Die Roma stellen mit neun Prozent der 5,4 Millionen Einwohner der Slowakei nach den Ungarn die größte nationale Minderheit. Rund ein Drittel der Roma soll nach Angaben der OECD unter Bedingungen leben, die jenen in der sogenannten „Dritten Welt“ gleichen. Vor allem in der Ostslowakei sind Siedlungen, in denen Roma von der Restbevölkerung isoliert leben und in denen es weder Kanalisation noch Wasser- und Stromanschluss oder andere kommunale Dienstleistungen gibt, die Norm. Die Arbeitslosenrate in diesen Siedlungen beträgt de facto 100 Prozent. Kein Wunder also, dass in ostslowakischen Städten wie Drahnovice, Cierna nad Tisou oder Trhoviste Supermärkte und Lebensmittelgeschäfte von aufgebrachten Roma geplündert wurden und es zu harten Auseinandersetzungen mit Sicherheitskräften kam. Gerade die slowakischen Polizei brachte es in den vergangenen Jahren immer wieder mit rassistischen Übergriffen gegenüber Roma zu Schlagzeilen in der internationalen Presse. Daher sind gerade jetzt, auch durch den bereits erfolgten Militäreinsatz im Aufstandsgebiet, brutalste Repressionsmaßnahmen zu befürchten.
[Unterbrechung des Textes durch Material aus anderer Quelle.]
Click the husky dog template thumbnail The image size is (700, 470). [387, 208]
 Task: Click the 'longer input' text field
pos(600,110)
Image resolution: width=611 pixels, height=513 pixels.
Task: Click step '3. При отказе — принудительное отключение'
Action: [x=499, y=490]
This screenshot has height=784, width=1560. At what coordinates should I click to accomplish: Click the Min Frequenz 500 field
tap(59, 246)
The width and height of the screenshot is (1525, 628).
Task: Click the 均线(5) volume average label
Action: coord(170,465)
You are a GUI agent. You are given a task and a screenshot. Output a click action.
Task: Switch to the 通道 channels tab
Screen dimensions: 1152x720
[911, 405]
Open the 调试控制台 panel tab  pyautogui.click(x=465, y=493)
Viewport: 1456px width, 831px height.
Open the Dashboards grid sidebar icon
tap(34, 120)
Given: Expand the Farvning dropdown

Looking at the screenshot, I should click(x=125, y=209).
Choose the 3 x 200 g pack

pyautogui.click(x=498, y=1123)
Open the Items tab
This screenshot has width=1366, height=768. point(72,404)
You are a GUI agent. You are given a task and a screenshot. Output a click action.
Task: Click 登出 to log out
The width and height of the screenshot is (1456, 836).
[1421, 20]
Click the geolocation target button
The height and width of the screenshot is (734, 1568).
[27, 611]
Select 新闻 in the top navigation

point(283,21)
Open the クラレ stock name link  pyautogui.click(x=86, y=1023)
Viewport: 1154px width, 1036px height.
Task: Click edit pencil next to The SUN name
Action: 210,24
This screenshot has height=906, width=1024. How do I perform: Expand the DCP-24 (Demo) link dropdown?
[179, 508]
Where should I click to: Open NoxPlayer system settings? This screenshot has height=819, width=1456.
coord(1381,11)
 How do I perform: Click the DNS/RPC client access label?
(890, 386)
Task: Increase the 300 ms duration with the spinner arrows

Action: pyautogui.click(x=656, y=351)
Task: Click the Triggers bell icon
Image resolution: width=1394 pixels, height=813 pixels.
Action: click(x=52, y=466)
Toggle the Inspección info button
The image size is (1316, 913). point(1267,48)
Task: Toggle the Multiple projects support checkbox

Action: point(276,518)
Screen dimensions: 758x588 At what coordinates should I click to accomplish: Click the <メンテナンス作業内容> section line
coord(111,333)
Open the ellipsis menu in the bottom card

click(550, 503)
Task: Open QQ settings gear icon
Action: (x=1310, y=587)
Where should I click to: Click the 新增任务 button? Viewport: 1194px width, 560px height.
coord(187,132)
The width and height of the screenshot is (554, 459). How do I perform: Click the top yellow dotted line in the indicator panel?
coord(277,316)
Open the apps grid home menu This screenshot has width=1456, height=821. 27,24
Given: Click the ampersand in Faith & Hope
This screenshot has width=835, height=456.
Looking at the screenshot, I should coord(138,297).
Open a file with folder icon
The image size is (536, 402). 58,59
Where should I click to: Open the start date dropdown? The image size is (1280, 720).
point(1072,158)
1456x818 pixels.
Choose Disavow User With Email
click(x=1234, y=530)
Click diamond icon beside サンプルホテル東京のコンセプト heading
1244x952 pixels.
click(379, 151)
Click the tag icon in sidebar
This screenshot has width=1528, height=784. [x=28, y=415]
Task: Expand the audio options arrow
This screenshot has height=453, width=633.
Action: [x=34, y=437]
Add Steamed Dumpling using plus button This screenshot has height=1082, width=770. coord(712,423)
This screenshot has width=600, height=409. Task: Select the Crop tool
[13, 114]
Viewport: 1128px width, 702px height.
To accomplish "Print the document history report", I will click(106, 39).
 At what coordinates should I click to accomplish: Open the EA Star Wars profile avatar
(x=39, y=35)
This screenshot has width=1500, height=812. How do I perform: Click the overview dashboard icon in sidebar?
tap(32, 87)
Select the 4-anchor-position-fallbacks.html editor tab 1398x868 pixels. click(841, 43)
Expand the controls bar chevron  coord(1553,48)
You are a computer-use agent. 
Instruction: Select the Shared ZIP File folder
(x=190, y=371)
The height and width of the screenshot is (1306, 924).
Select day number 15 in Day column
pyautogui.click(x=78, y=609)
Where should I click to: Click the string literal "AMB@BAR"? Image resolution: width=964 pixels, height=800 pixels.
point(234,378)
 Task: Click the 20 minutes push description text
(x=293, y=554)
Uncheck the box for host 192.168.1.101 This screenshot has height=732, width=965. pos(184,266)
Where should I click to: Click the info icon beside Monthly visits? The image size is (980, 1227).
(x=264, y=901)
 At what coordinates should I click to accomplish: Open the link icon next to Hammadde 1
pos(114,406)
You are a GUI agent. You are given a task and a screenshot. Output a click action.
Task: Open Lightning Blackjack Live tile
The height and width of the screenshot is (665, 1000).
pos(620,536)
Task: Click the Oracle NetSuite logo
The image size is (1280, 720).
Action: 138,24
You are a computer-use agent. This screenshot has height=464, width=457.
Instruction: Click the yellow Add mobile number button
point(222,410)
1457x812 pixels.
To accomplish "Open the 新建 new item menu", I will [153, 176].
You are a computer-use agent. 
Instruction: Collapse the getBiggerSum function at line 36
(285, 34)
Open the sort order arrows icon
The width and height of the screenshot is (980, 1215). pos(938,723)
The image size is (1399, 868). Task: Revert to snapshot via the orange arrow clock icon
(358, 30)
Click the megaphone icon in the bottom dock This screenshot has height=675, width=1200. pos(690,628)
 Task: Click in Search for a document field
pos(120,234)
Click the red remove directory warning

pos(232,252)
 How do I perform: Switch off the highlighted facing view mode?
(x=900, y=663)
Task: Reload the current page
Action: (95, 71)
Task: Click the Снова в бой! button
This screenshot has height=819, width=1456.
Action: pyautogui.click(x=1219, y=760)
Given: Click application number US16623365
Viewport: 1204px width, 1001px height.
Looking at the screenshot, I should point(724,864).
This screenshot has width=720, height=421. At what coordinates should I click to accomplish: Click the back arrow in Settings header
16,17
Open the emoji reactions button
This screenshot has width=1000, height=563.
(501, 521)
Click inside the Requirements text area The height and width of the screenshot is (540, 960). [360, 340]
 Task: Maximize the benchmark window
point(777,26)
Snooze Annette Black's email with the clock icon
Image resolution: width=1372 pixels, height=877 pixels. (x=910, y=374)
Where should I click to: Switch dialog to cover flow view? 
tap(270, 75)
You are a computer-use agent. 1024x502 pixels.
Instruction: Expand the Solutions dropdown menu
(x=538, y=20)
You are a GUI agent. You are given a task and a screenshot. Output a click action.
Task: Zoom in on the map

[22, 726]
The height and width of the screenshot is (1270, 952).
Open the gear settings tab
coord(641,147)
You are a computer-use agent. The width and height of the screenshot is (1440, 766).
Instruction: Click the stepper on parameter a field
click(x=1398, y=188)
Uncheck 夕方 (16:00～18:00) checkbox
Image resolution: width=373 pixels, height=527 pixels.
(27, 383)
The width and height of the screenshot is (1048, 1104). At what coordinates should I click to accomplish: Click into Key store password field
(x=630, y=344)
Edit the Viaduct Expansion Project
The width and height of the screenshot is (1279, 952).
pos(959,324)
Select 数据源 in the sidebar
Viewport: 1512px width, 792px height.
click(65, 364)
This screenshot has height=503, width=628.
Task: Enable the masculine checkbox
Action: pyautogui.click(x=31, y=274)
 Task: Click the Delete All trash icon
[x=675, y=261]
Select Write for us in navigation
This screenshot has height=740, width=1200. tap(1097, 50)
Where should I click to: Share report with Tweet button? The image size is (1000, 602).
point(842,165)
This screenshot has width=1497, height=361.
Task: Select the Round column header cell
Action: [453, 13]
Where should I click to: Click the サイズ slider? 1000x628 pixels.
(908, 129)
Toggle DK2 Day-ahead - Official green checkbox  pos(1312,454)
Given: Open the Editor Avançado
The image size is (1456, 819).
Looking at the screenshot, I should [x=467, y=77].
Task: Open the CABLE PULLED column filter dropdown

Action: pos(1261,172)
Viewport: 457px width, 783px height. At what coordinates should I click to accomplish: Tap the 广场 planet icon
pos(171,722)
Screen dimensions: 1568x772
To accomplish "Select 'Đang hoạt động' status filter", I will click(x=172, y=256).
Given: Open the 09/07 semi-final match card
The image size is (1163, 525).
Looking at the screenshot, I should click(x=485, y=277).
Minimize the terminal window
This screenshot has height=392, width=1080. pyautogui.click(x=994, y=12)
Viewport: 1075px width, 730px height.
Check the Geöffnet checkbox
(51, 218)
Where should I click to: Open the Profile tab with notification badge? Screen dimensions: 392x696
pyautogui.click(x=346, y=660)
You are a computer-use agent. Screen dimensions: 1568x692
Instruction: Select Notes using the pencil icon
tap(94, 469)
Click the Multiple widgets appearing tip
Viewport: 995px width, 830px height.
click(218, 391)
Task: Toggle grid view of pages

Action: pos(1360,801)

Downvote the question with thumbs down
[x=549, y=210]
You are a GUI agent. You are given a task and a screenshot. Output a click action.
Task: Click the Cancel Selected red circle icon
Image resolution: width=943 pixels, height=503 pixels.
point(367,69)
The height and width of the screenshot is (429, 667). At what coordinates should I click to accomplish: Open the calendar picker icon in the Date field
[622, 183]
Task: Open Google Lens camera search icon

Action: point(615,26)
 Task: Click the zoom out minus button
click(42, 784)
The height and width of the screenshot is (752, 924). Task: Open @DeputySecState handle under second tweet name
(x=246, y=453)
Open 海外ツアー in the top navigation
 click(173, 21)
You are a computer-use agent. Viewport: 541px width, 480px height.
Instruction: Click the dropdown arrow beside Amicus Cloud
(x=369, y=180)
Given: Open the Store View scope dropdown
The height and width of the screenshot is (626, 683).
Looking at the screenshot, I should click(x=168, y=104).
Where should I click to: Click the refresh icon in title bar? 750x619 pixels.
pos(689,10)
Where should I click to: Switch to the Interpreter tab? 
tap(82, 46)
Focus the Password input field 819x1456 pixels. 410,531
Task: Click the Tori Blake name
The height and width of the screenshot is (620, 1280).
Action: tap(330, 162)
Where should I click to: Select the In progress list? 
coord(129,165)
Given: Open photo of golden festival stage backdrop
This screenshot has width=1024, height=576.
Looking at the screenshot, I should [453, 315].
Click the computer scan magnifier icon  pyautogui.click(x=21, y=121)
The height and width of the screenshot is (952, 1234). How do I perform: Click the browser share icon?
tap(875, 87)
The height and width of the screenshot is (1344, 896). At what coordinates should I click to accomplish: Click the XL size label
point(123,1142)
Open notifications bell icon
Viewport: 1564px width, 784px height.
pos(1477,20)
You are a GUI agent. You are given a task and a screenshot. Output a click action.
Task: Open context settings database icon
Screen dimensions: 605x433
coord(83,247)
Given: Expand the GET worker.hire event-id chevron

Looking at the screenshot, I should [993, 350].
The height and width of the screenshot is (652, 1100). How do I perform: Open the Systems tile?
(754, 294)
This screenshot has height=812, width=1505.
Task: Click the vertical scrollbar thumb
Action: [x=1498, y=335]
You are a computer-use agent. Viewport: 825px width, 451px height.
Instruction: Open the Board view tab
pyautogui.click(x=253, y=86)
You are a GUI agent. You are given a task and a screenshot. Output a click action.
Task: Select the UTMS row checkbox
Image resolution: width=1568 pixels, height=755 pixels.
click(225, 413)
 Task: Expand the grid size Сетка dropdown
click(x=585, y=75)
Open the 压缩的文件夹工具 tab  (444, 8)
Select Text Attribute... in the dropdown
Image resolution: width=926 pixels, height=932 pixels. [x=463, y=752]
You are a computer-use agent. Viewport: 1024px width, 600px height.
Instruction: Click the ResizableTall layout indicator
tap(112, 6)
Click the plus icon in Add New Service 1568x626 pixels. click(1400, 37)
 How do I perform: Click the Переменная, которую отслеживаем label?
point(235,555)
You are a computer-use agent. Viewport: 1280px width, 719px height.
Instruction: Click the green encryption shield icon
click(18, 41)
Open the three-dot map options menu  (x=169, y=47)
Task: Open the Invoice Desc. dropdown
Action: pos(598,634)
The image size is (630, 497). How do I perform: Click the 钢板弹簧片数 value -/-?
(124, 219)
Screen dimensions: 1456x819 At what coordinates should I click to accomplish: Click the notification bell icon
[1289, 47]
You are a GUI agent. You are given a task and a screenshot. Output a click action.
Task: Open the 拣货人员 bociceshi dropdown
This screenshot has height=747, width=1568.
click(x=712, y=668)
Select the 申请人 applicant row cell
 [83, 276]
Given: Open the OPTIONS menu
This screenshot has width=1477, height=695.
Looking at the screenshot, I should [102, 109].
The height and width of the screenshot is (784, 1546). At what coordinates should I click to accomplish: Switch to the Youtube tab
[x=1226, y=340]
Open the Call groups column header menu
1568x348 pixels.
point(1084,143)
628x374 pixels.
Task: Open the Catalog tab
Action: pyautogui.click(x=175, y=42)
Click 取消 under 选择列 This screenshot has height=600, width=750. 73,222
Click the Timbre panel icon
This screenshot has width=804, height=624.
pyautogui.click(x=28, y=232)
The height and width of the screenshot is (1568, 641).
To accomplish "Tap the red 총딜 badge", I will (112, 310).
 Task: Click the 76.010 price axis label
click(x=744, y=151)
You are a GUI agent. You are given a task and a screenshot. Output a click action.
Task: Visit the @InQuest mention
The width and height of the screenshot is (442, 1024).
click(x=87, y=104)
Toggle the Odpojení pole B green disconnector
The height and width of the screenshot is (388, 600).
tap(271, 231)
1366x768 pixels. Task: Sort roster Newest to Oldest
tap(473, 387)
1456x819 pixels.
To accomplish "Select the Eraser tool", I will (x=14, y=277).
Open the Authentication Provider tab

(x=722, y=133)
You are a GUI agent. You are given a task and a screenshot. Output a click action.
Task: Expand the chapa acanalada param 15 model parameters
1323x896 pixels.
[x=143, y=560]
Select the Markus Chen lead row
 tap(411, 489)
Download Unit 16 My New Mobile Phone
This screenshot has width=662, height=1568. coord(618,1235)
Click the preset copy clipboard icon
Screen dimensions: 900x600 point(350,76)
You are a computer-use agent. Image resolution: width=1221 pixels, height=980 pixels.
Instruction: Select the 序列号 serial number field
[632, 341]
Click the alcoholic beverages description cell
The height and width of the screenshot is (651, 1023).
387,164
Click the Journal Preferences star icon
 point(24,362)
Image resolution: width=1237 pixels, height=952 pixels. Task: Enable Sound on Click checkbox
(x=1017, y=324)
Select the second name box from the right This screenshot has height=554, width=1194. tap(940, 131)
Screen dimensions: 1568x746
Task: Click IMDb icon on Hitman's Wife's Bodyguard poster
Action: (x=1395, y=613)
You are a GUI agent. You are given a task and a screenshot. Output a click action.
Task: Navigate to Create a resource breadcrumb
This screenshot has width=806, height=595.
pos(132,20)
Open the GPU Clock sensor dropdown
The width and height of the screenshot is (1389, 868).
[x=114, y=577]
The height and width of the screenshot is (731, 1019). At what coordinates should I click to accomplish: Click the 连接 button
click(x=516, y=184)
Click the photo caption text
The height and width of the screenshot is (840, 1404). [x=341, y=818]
Der Rassismus gegenüber der Romaminderheit ist jedoch längst nicht nur in der extremen Rechten oder in den staatlichen Repressionsapparaten verbreitet, sondern auch in den slowakischen Unterschichten, die selbst den von Brüssel diktierten und von Bratislava exekutierten Sozialabbau erdulden müssen. Schon länger versucht die slowakische Regierung, nachdem das Land Ende der 90er Jahre unter Ministerpräsidenten Meciar ins Fadenkreuz des Menschrechtsrechtsimperialismus kam und angesichts der Bombardierung Jugoslawiens kapitulierte, sich als neoliberaler Musterschüler zu präsentieren. Durch die Einführung eines einheitlichen Steuersatzes von 19 Prozent, als Jörg Haiders „Flat-tax“ auch in Österreich ein Begriff, sollten finanziell potente Investoren angelockt werden. Durch eine massive Senkung der Sozialhilfe für Langzeitarbeitslose ( einen Halbierung auf 1.450 Kronen pro Person, was 35,70 Euro entspricht) und die Erhöhung der Mehrwertsteuer auf 19 Prozent wollte die slowakische Regierung die durch die „Flat-tax“ entstandenen Budgetlücken wieder stopfen. Diese Maßnahmen treffen durch die sich stetig erhöhenden Lebenserhaltungskosten vor allem die Ärmsten der Armen: Arbeitslose, unselbstständig Beschäftige in unsicheren Arbeitsverhältnisse und Pensionisten. Da die Roma gerade in den untersten sozialen Schichten aufgrund ihrer Diskriminierung überrepräsentiert sind, werden sie am härtesten davon getroffen. Alle slowakischen Regierungen im letzten Jahrzehnt nutzten die besondere Stellung der Roma in der Gesellschaft aus um den Unmut weiter Bevölkerungsteile zu kanalisieren indem die Minderheit zum Sündenbock für diverse Mißstände, wie etwa Kriminalität oder hohe Arbeitslosigkeit, erklärt wurden.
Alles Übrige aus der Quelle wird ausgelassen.